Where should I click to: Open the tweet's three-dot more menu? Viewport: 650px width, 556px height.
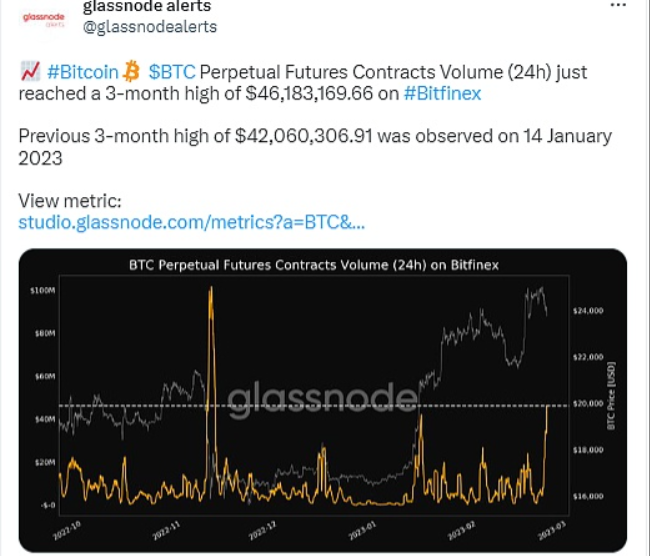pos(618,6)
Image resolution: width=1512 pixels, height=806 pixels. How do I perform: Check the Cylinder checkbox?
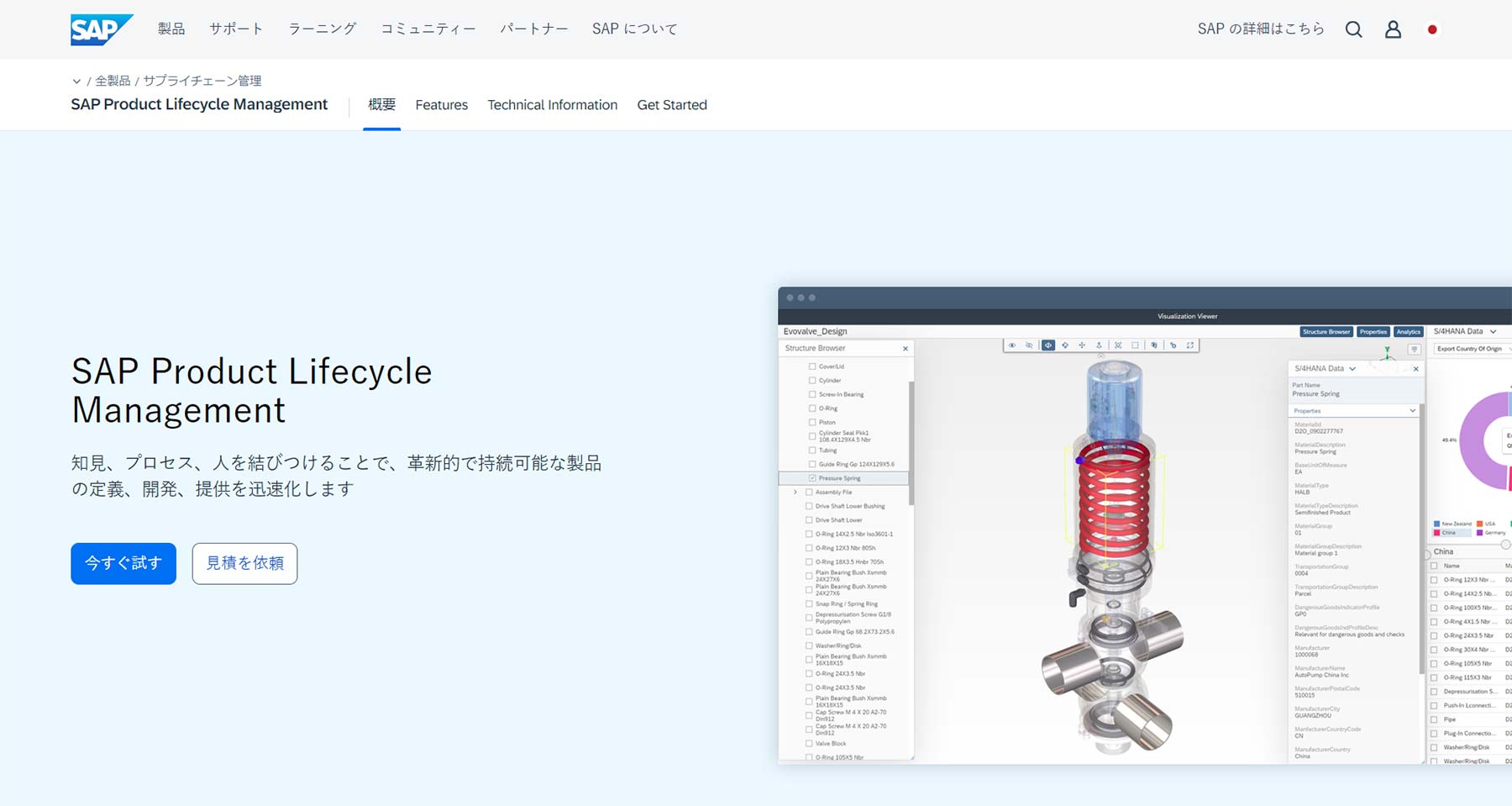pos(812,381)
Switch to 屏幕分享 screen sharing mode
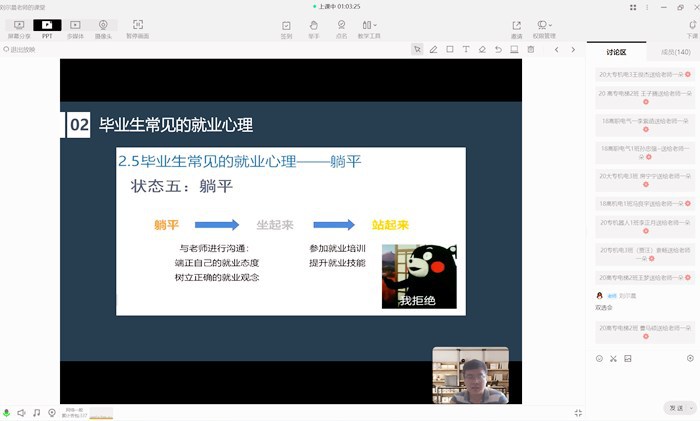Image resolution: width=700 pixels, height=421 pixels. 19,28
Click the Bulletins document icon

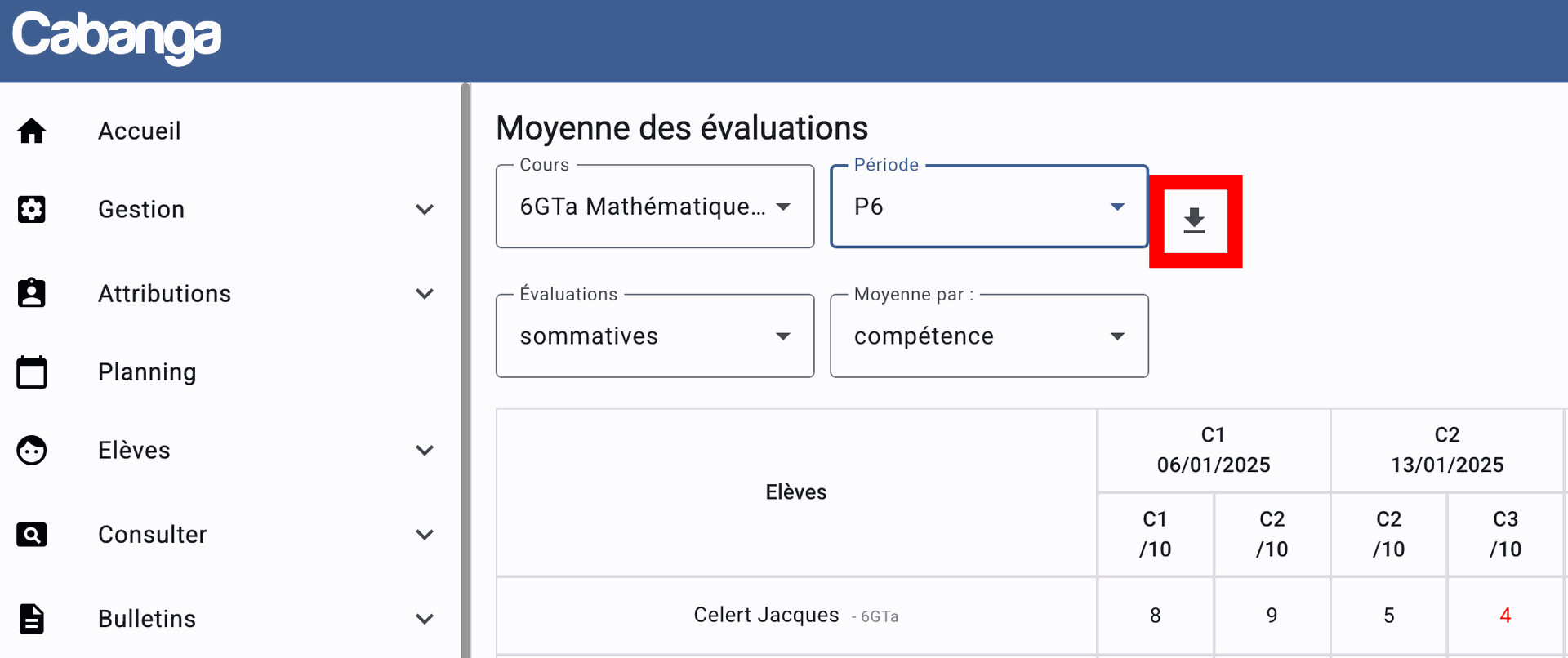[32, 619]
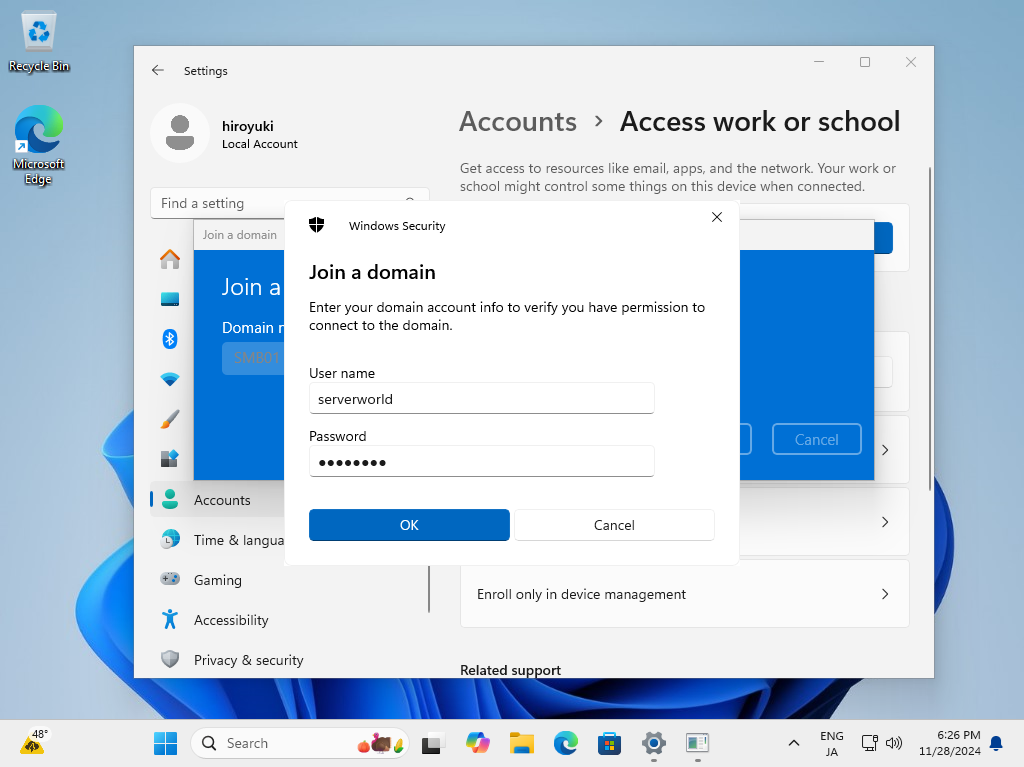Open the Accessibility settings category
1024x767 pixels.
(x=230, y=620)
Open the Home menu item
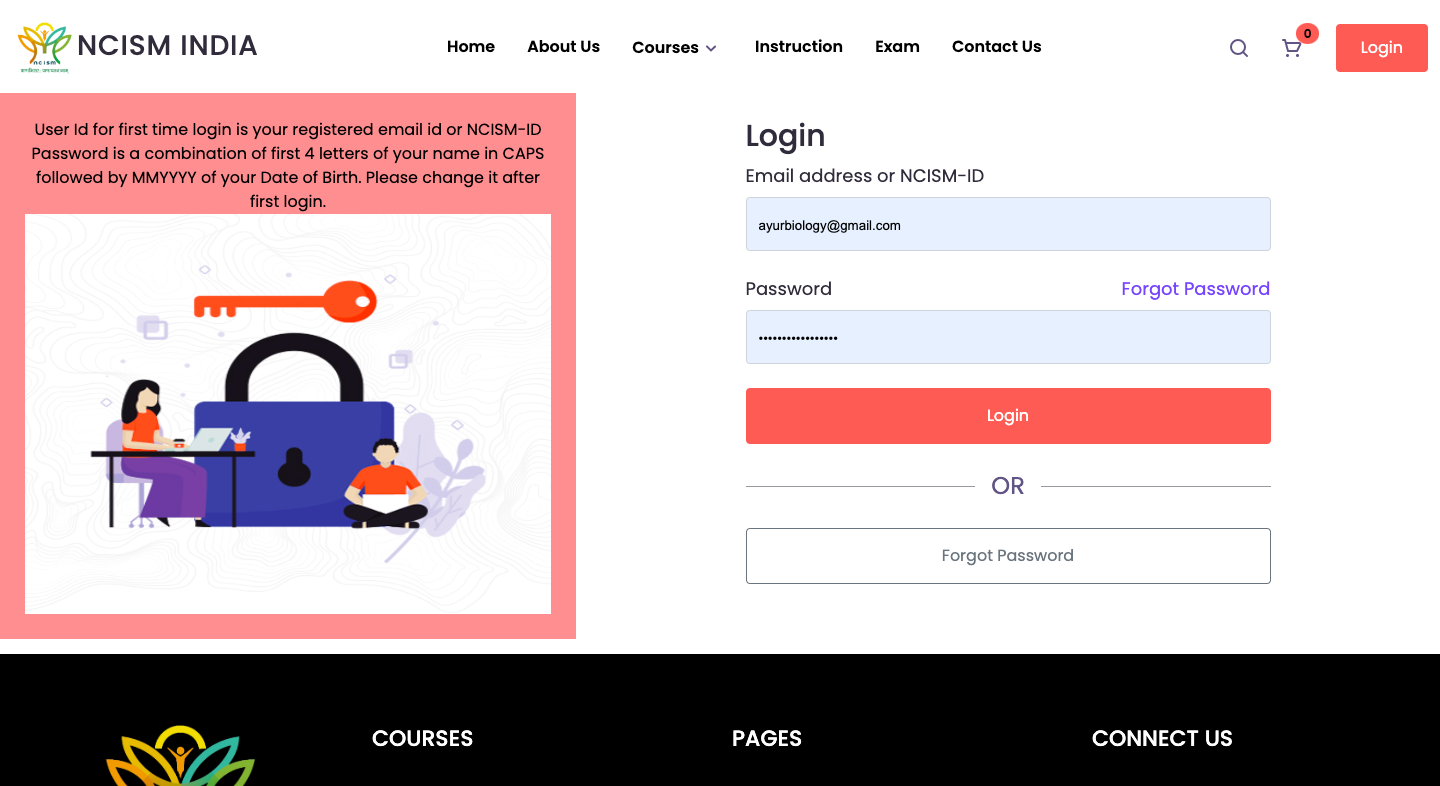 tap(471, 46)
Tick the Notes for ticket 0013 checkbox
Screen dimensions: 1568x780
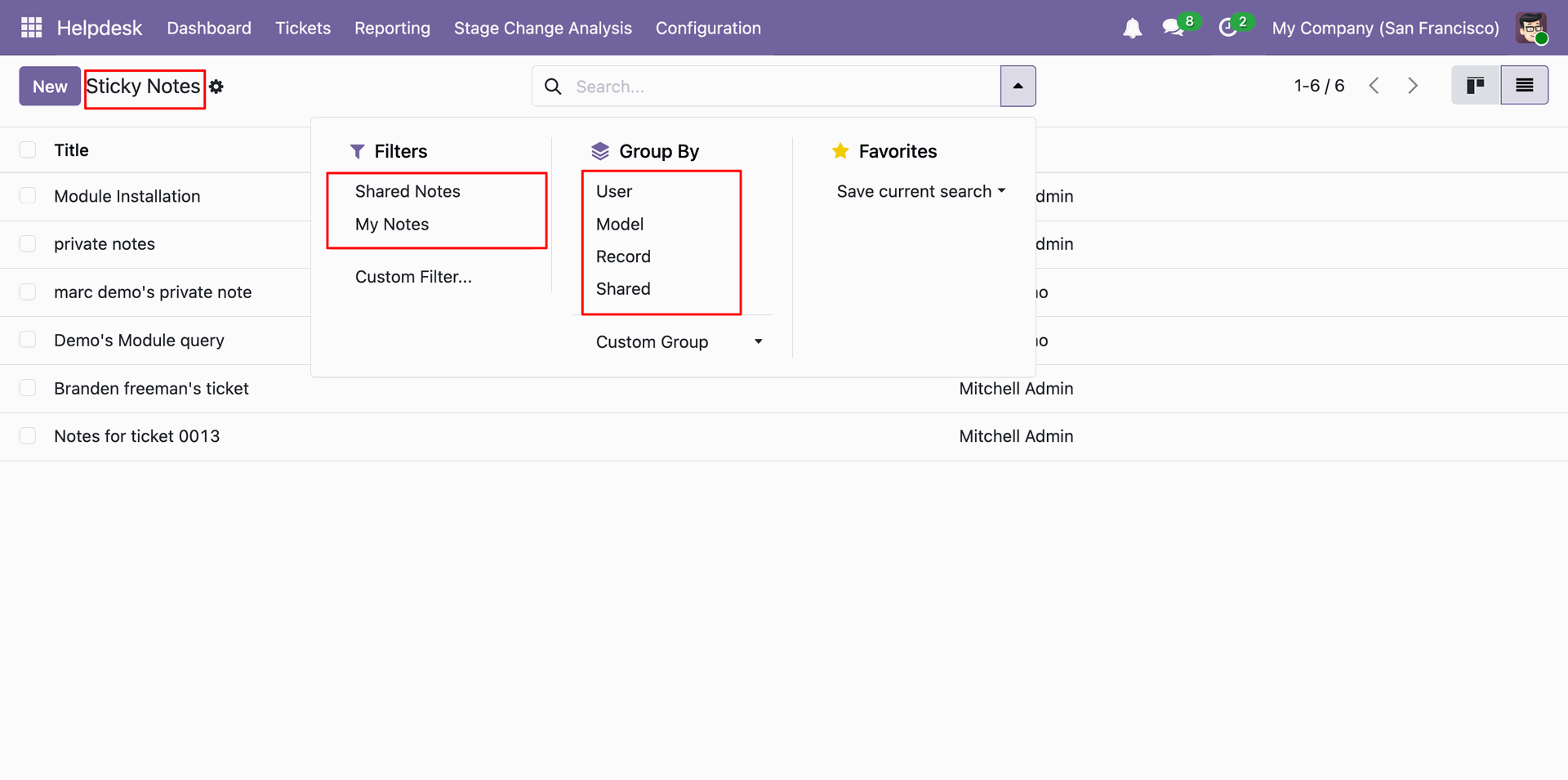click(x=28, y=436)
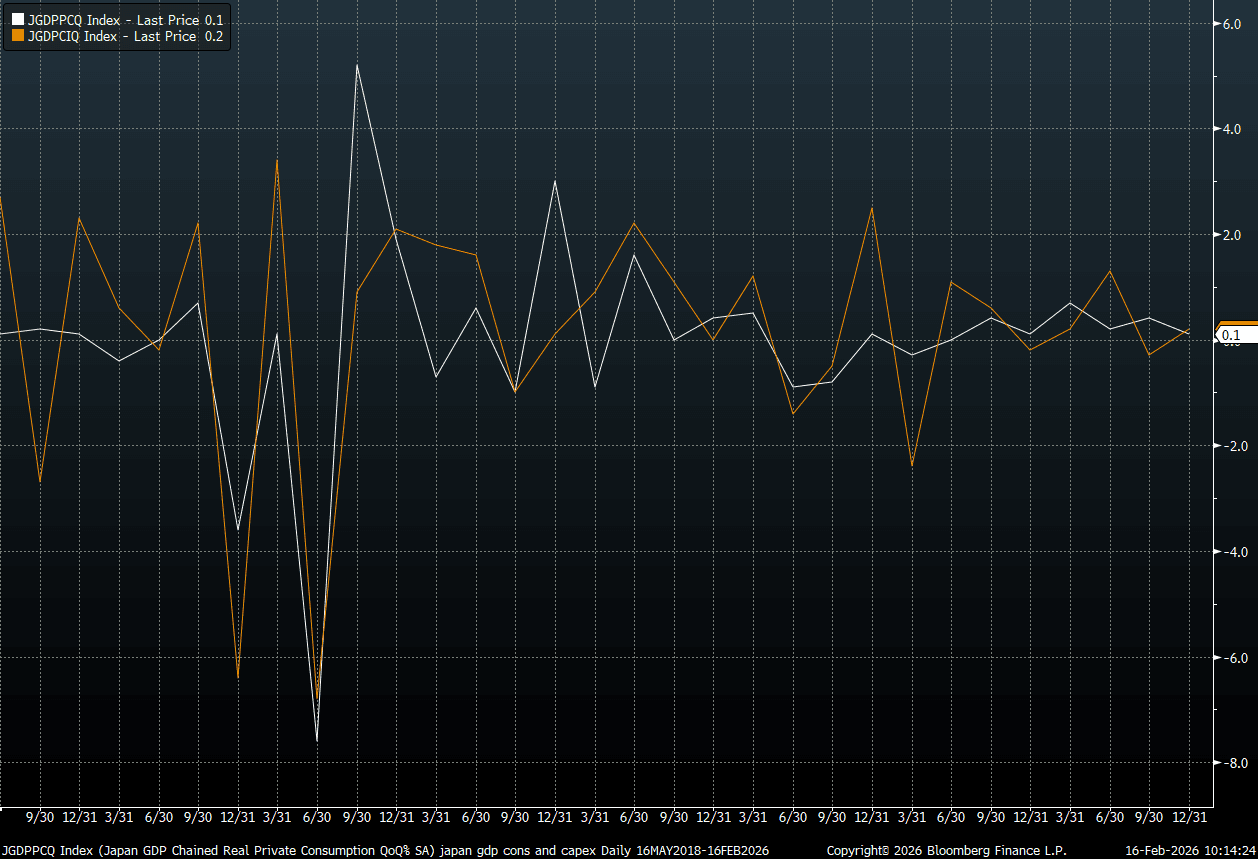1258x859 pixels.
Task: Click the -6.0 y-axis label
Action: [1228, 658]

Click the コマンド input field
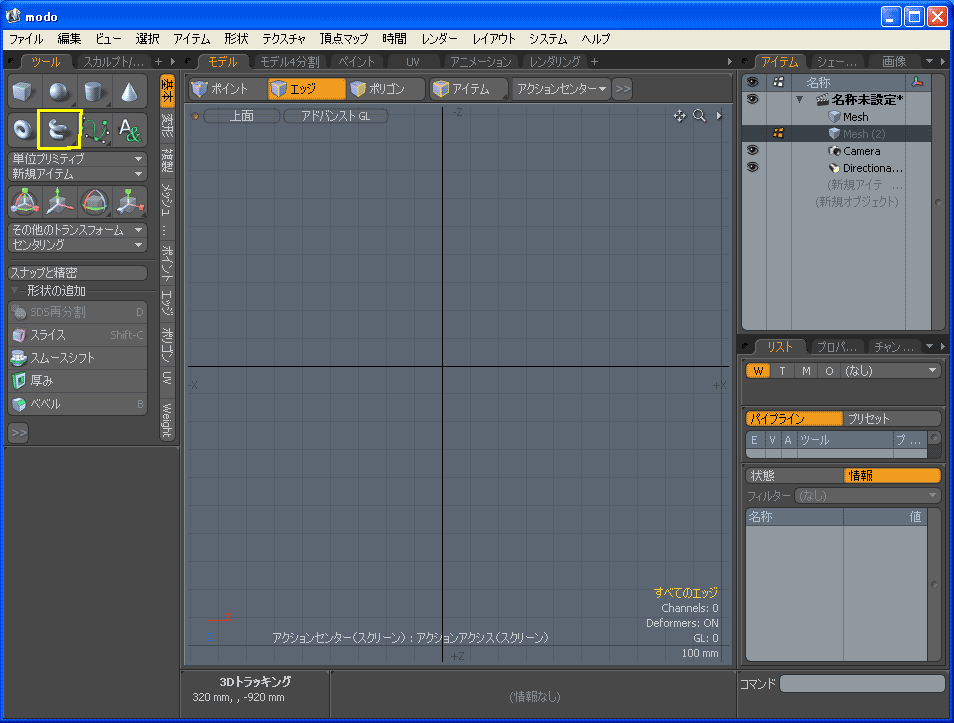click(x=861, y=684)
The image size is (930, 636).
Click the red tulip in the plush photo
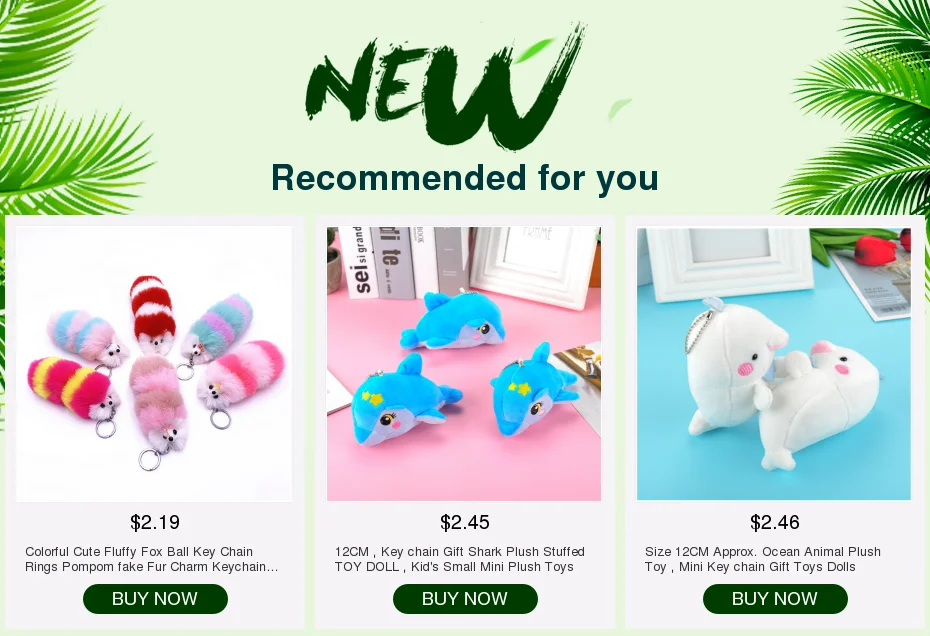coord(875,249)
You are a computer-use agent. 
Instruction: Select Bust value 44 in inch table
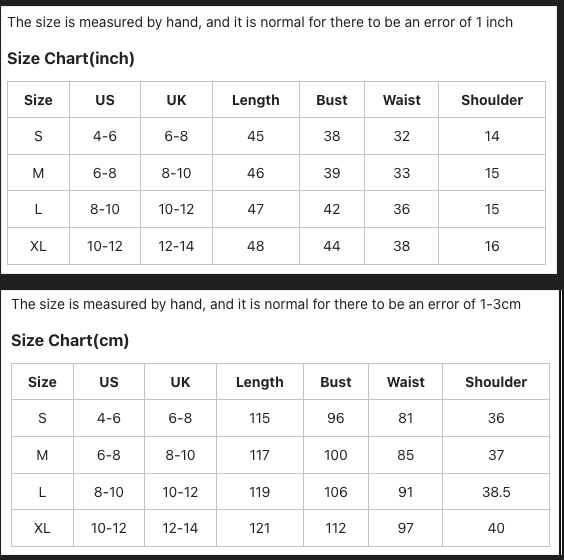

What needs to be done. Starting at the line that holds "You are a computer-use agent.", write out every remaining line of the material above exactly as it appears. Pictures should not be copied.

Output below.
You are a computer-use agent. 
Instruction: Select Bust value 44 in inch table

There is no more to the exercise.